TASK TO CARRY OUT: Repeat exactly the lines below that lie between the line with "What is An Account" and the line with "マギアナ (6, 1312)", counting both of those lines as part of the answer.
--- RECORDS FOR THIS TASK Enclosed Below ---
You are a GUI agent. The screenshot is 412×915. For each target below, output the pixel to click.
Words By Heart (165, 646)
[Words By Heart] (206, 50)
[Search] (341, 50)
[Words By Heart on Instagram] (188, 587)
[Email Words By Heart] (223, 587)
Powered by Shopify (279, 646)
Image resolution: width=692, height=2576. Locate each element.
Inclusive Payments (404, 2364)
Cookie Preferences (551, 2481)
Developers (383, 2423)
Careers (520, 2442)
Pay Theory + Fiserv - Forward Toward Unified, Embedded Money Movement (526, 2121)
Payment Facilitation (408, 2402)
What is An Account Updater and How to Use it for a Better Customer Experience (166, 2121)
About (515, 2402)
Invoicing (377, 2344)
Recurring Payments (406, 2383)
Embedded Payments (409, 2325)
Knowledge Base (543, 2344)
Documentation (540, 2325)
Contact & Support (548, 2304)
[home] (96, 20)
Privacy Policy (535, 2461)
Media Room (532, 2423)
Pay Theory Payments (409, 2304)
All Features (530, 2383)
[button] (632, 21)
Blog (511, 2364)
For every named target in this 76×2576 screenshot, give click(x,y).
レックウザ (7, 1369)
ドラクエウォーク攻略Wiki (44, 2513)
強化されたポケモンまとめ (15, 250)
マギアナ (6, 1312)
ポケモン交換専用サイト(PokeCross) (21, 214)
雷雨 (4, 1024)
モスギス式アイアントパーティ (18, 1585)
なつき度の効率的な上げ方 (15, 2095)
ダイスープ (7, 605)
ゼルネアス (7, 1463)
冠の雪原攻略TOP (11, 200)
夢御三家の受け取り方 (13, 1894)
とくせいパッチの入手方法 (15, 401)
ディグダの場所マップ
--- End of Enclosed RECORDS FOR THIS TASK ---
TASK RESULT:
What is An Account Updater and How to Use it for a Better Customer Experience (166, 2121)
About (515, 2402)
Invoicing (377, 2344)
Recurring Payments (406, 2383)
Embedded Payments (409, 2325)
Knowledge Base (543, 2344)
Documentation (540, 2325)
Contact & Support (548, 2304)
[home] (96, 20)
Privacy Policy (535, 2461)
Media Room (532, 2423)
Pay Theory Payments (409, 2304)
All Features (530, 2383)
[button] (632, 21)
Blog (511, 2364)
For every named target in this 76×2576 screenshot, give click(x,y).
レックウザ (7, 1369)
ドラクエウォーク攻略Wiki (44, 2513)
強化されたポケモンまとめ (15, 250)
マギアナ (6, 1312)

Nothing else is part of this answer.